APS March Meeting 2023
Volume 68, Number 3
Las Vegas, Nevada (March 5-10)
Virtual (March 20-22); Time Zone: Pacific Time
Session A18: Fluids I
8:00 AM–11:00 AM,
Monday, March 6, 2023
Room: Room 210
Sponsoring
Unit:
DFD
Chair: Ildoo Kim, KonKuk Univ
Abstract: A18.00003 : Blocking out Voids in Percolating Media with Impentrable Cores*
8:24 AM–8:36 AM
Abstract
Presenter:
Donald J Priour
(Youngstown State University)
Author:
Donald J Priour
(Youngstown State University)
We examine structurally disordered comprised of interpenetrating polyhedral impenetrable grains with randomly selected shapes and sizes. With fluid and/or charge transport confined to voids among impentrable grains, connected interstitial volumes form system spanning networks below a crtical grain concentration per unit volume. The latter marks the phase boundary between among systems which percolate on macroscopic scales (for lower grain concentrations) and those which do not (for higher grain concentrations). With large-scale Monte Carlo simulations based on dynamical infiltration of void volume networks with virtual tracer particles, we calculate critical indices, including the percolation transition. Subdividing the system into voxels (small cube shaped volumes) fulfills a pragmatic role in minimizing computational effort and memory usage, allowing for the examination of systems with as many as a billion voxels volumes, each of which is occupied by or is contact with on the order of a dozen impenetrable grains. In addition, we exploit the voxel volumes as a more efficient way to find the percolation transition than the root mean square distance traversed by virtual tracers due to higher scaling exponents with tracer dwell time for the mean number of voxel volumes visited over the course of a dynamical infiltration trajectory.

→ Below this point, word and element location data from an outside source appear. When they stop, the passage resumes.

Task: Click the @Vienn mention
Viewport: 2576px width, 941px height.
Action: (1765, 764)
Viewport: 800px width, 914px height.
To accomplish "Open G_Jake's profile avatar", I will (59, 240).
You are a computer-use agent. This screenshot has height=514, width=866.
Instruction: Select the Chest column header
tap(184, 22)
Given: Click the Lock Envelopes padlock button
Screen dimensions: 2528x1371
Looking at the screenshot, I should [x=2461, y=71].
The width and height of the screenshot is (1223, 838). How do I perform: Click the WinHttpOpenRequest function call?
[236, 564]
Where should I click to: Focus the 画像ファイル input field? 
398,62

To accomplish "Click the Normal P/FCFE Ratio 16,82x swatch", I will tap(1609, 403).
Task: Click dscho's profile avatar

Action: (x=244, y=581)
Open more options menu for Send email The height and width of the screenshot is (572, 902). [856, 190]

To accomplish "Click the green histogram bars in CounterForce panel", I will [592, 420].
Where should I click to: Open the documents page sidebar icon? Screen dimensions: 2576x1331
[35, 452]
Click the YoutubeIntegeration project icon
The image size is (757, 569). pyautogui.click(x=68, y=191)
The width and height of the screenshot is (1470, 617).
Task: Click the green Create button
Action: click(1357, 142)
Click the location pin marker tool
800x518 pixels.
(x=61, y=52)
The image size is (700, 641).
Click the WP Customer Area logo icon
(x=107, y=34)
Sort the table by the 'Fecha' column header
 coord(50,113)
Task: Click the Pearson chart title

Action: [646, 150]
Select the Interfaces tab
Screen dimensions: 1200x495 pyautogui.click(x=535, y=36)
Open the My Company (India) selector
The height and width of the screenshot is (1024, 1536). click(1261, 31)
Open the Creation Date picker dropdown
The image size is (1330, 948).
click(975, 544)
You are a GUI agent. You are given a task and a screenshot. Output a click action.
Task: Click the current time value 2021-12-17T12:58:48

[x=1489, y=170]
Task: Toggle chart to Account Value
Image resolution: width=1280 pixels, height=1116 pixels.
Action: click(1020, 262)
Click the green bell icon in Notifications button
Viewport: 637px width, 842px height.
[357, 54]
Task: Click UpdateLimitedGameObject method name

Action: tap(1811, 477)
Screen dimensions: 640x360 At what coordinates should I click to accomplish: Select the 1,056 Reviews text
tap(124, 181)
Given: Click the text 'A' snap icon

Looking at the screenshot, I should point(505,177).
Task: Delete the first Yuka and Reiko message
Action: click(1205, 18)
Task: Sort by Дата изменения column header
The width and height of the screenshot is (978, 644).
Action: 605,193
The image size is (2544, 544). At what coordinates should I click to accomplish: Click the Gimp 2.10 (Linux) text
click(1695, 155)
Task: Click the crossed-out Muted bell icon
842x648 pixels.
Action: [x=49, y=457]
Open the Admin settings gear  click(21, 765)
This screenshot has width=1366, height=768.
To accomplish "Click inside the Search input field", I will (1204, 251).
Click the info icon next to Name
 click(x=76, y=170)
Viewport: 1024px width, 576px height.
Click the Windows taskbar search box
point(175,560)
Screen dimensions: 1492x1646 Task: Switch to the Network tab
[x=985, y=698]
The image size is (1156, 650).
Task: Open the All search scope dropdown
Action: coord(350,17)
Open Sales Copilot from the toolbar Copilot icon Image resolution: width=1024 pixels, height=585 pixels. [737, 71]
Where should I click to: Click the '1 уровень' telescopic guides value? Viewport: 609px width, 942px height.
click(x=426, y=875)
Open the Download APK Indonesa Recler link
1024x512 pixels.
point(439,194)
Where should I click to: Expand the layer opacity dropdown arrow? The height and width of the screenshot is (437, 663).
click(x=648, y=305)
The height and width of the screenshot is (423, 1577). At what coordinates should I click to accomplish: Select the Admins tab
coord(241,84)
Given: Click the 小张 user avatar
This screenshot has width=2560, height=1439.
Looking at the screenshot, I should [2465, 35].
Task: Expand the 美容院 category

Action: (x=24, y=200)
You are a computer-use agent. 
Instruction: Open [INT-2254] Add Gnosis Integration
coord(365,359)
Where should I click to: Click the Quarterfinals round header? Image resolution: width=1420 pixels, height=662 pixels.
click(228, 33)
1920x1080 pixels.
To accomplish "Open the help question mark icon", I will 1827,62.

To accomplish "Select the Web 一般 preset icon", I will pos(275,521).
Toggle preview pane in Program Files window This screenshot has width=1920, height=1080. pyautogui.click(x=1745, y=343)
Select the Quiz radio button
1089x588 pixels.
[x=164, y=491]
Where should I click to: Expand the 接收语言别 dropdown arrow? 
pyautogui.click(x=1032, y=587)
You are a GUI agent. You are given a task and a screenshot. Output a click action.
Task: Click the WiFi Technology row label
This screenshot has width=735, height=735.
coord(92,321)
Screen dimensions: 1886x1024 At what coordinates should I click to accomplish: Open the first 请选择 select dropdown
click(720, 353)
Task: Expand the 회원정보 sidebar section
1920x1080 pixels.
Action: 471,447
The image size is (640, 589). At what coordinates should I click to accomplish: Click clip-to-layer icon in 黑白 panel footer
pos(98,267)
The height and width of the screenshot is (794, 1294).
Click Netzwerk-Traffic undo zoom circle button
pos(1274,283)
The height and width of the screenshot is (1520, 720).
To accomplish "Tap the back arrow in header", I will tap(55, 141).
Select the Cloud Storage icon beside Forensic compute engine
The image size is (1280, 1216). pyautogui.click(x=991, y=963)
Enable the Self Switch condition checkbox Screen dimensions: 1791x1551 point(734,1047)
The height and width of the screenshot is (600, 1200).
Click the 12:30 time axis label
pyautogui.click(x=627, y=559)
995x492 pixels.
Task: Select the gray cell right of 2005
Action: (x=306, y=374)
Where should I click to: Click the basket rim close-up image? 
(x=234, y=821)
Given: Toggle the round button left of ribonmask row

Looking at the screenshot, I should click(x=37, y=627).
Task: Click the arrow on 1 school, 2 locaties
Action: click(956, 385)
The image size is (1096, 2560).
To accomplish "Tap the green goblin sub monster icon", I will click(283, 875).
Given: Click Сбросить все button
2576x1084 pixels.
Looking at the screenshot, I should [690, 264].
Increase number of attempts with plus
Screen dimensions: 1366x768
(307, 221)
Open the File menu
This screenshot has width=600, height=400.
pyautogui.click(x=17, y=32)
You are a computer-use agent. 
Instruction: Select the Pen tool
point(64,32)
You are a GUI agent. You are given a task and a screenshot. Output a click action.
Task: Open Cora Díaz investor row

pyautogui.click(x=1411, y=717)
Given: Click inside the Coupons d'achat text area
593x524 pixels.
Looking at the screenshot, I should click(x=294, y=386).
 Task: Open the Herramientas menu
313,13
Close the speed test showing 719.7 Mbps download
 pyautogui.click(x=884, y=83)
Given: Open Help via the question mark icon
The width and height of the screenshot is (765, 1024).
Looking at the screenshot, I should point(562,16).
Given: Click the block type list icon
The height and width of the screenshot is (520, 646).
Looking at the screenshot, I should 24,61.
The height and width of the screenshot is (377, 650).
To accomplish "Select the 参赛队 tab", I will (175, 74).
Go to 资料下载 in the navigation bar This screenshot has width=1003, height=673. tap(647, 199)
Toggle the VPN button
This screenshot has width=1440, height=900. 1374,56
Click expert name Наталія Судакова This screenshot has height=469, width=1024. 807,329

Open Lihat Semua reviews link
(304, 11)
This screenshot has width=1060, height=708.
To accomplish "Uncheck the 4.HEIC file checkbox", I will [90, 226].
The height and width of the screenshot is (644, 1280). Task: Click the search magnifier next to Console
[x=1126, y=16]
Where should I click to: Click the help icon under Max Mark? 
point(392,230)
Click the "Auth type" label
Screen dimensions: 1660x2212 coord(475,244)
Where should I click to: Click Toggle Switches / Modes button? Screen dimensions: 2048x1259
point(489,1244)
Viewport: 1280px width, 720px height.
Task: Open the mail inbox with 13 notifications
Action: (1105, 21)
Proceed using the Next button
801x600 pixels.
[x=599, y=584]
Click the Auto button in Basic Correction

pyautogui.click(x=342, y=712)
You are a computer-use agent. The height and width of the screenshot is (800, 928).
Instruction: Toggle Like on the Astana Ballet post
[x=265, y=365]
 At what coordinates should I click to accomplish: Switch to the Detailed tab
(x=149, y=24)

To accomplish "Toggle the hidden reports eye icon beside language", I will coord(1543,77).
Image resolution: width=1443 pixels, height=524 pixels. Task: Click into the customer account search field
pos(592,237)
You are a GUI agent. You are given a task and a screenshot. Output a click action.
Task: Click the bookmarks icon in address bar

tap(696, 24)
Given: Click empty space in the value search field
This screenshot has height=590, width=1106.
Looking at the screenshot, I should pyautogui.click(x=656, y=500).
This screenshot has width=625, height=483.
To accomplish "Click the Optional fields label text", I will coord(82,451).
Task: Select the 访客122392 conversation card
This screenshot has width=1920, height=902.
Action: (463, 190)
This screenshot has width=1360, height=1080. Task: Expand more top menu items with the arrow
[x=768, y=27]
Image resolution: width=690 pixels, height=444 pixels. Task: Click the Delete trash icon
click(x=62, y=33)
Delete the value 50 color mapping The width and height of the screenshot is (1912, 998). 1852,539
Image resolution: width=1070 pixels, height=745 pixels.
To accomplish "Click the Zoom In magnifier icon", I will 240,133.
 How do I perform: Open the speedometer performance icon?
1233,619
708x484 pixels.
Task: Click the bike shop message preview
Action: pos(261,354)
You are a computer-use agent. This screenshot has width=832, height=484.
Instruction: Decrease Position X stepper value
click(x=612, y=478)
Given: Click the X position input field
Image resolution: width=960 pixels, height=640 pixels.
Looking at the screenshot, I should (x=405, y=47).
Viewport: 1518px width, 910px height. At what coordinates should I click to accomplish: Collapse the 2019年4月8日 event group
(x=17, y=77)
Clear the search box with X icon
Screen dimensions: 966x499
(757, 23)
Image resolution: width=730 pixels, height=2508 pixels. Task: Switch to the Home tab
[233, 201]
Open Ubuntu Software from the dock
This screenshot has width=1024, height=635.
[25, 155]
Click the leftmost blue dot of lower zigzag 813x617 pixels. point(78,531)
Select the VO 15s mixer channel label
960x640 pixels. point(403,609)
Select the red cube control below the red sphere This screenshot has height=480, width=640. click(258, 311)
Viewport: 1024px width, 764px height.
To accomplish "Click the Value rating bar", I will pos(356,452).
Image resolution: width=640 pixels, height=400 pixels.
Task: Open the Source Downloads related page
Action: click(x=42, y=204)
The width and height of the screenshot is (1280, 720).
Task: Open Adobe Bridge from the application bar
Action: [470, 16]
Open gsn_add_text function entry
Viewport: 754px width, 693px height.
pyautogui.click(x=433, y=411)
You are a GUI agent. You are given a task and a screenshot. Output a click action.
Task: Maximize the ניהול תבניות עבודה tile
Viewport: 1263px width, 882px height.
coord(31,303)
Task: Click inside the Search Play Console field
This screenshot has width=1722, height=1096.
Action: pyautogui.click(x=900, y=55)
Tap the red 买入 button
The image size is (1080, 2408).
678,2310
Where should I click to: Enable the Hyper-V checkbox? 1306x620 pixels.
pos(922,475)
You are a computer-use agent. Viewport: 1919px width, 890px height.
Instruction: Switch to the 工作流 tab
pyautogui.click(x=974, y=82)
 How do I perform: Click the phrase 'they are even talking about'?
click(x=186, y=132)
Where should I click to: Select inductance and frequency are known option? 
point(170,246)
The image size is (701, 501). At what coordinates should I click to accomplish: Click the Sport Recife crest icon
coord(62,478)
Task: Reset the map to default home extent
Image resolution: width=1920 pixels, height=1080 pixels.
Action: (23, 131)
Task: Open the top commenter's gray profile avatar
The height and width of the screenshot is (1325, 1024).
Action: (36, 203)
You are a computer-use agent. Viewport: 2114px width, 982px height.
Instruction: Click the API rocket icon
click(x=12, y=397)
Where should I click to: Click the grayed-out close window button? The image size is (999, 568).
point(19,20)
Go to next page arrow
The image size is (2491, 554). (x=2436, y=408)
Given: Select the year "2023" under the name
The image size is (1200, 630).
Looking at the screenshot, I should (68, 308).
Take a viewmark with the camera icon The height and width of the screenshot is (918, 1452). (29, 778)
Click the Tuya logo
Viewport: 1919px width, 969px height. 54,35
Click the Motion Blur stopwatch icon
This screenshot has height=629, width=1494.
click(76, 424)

In studying porous media comprised of highly irregular angular grains, we consider systems made of up polyhedra cleaved many times with randomly oriented slicing planes where the mean number of fragmentation events is a tunable parameter. We find that the critical porosity increases monotonically and ultimately saturates at about 5.5% with increasing average number of slices per grain. This saturation of the critical porosity occurs in spite of the fact that the range of grain volumes ultimately expands to span several orders of magnitude even as the shape distribution tends to a limiting profile and ceases to evolve.